As a precaution, Mr. Gates has ordered a portable missile defense system called the Terminal High Altitude Area Defense System, or THAAD, to be redeployed on Hawaii. A sea-based sensor system known as SBX, which is designed to alert defense systems to an airstrike within seconds, is also part of the deployment.

The THAAD system is now positioned at what's called the Pacific Missile Range on Kauai, say military officials with US Pacific Command, which is headquartered in Hawaii.

"[W]ithout telegraphing what we will do, I would just say ... we are in a good position should it become necessary to protect American territory," Gates said Thursday.

The THAAD antimissile system has evolved in fits and starts over the years but it is probably up to the task, says John Pike, an expert on missile defense and director of Globalsecurity.org, a policy organization based in Washington.

"It seems to work," he says. "[I]f it were called on to intercept a North Korean warhead, it would successfully do so."

The system has been in various stages of development for about two decades. In its current configuration, THAAD travels on the back of large trucks that elevate the interceptors upward like an inverted garbage truck. The system is typically comprised of a series of such units parked at a launching area. The system has been tested five times successfully but never in combat.

The system, using a "hit to kill" capability, is designed to take out an opposing missile at the end point of its trip, within 100 miles of the THAAD launch point, Mr. Pike says. It is supposed to be able to shoot down a ballistic missile both inside and just outside the earth's atmosphere, according to the US Missile Defense Agency, which says it is "highly effective" against asymmetric ballistic missile threats and "mitigates effects of enemy weapons of mass destruction before they reach the ground."

If North Korea were to launch a missile, it would probably be from one of two launch pads about 4,900 miles away from Hawaii.
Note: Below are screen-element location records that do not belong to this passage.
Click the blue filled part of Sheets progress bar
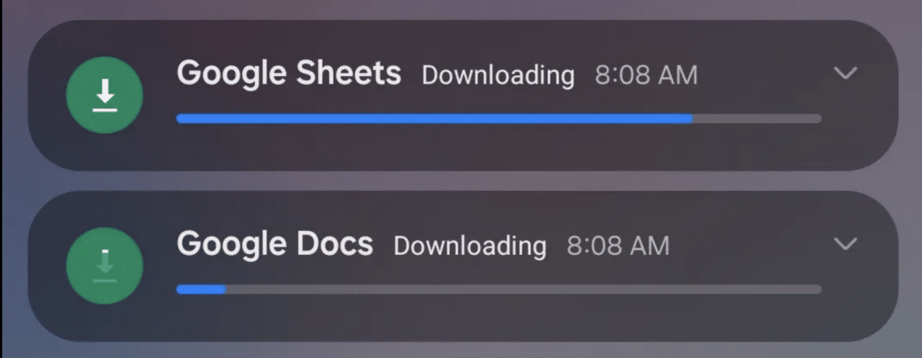click(434, 118)
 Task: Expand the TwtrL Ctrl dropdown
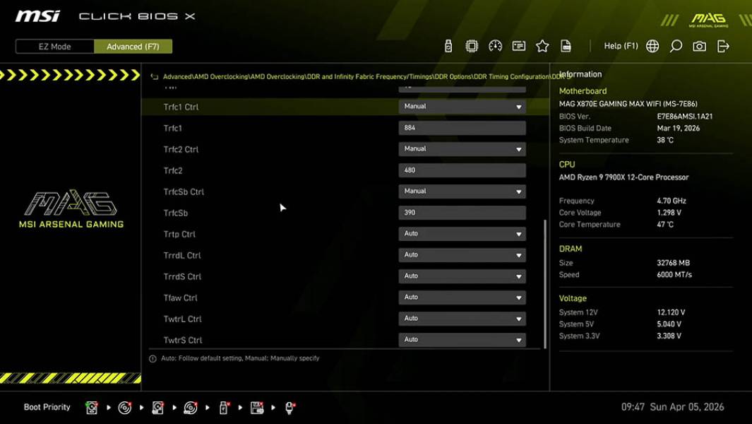coord(462,318)
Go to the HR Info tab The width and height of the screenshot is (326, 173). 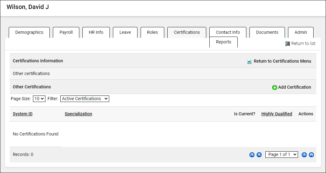96,32
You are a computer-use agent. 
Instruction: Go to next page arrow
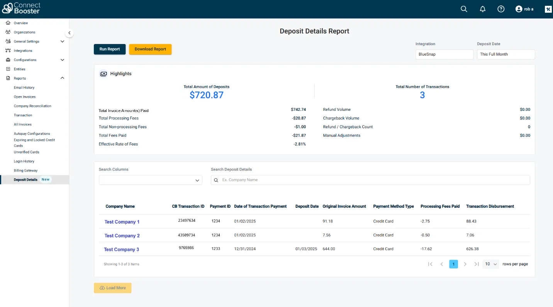coord(465,264)
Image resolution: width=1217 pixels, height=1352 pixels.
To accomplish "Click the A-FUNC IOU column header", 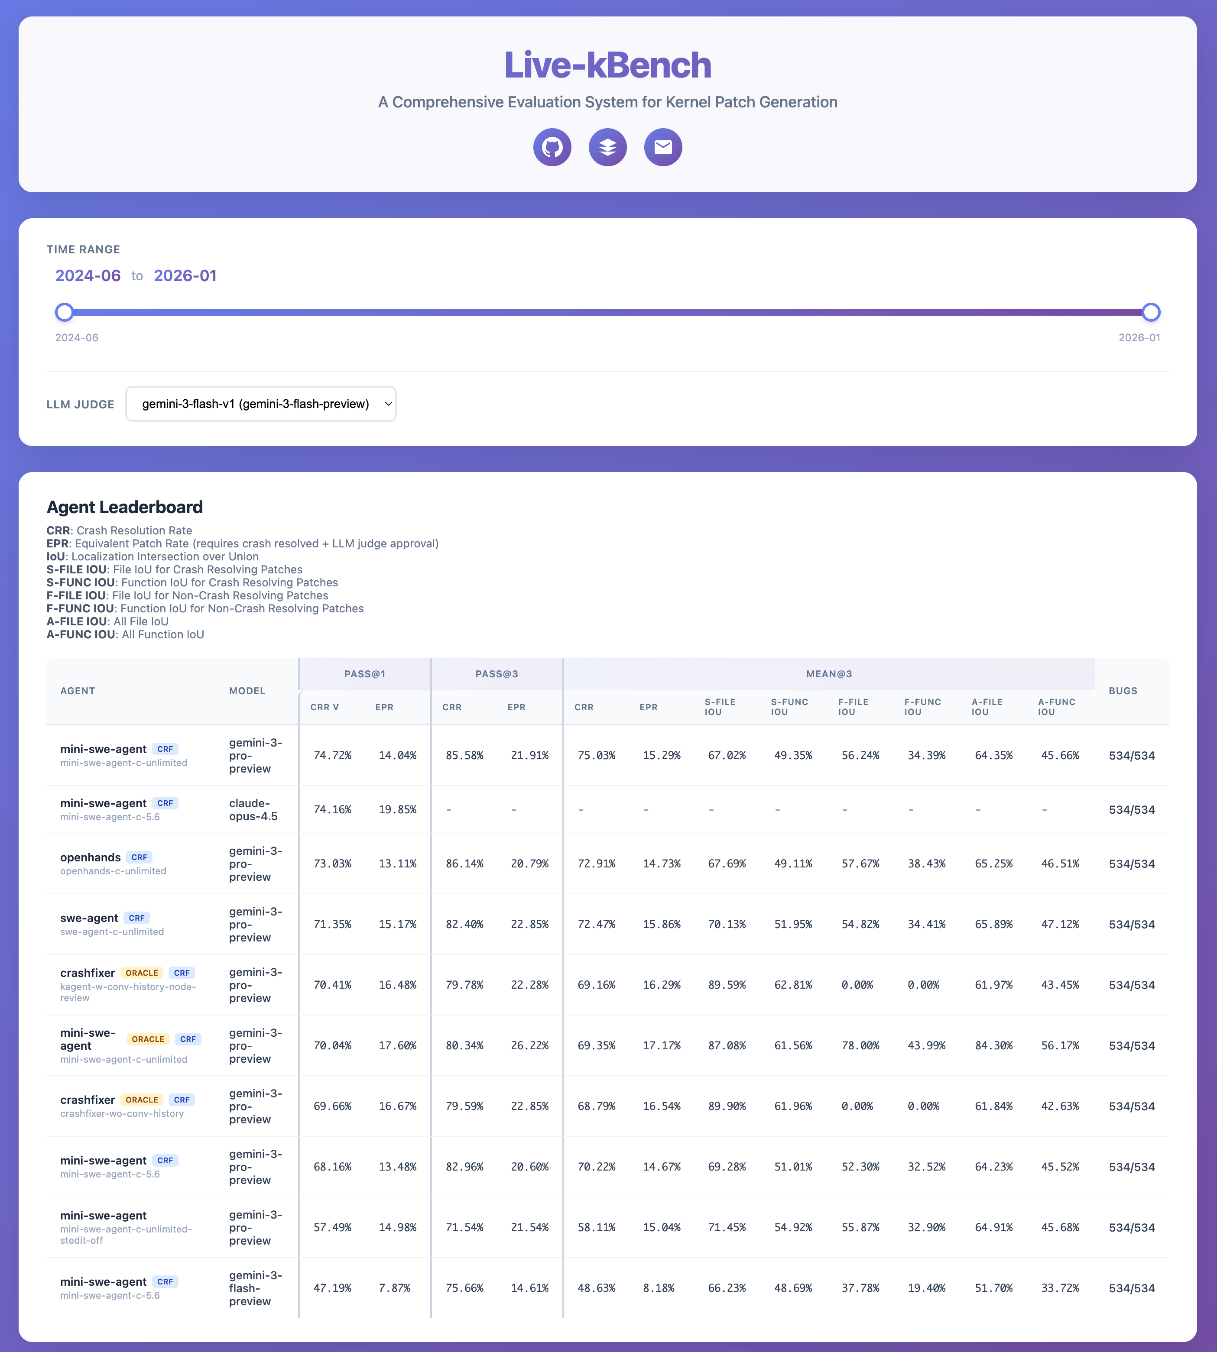I will tap(1056, 707).
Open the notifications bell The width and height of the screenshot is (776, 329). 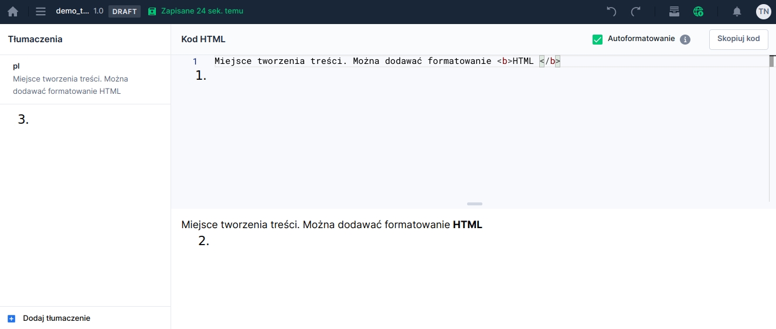[737, 11]
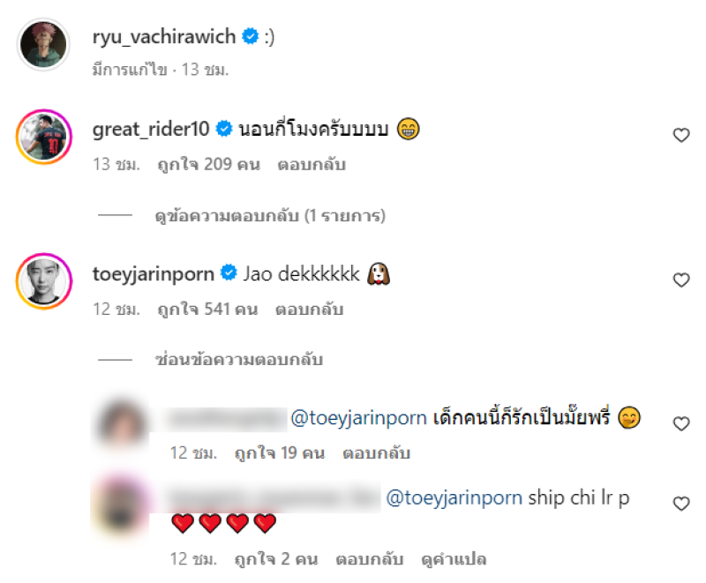Click the verified badge beside ryu_vachirawich
This screenshot has height=583, width=706.
[251, 36]
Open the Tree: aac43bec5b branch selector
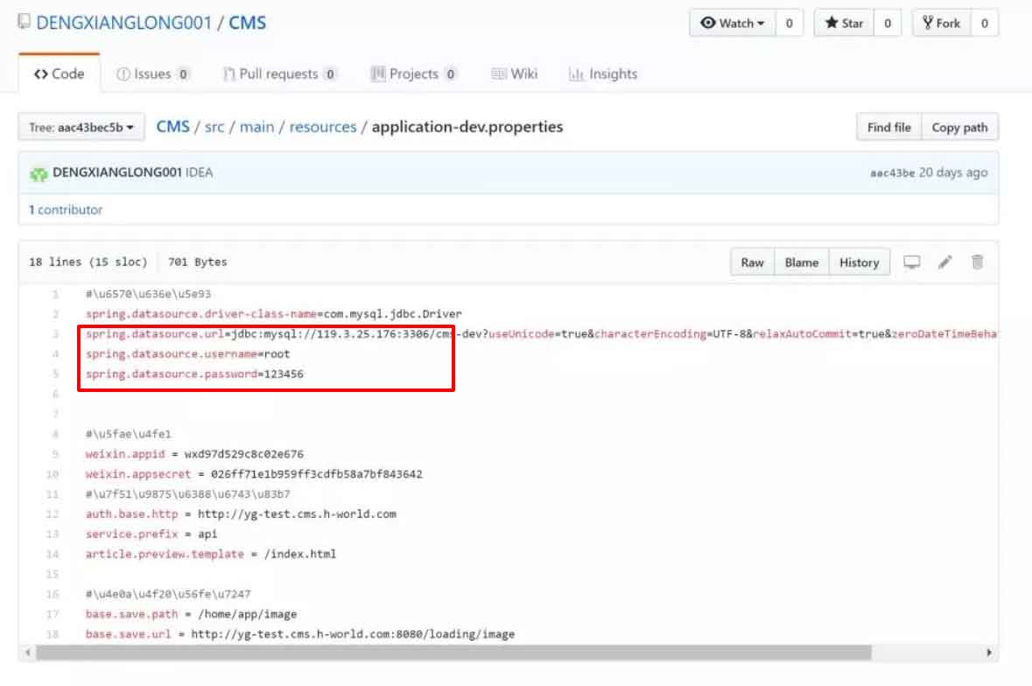Viewport: 1032px width, 686px height. pos(80,126)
The North might use the Taepodong-2, a missile that has had its fair share of problems over the years. But Mr. Pike says if the Taepodong-2 launch worked, it could certainly reach Hawaii.

But the North may only be trying to escalate tensions to obtain financial or political concessions from the international community. It has a limited number of options short of starting an all-out war with the US – something it probably wants to avoid.

"I think the North Koreans are trying to put more rungs in the escalation ladder," Pike says.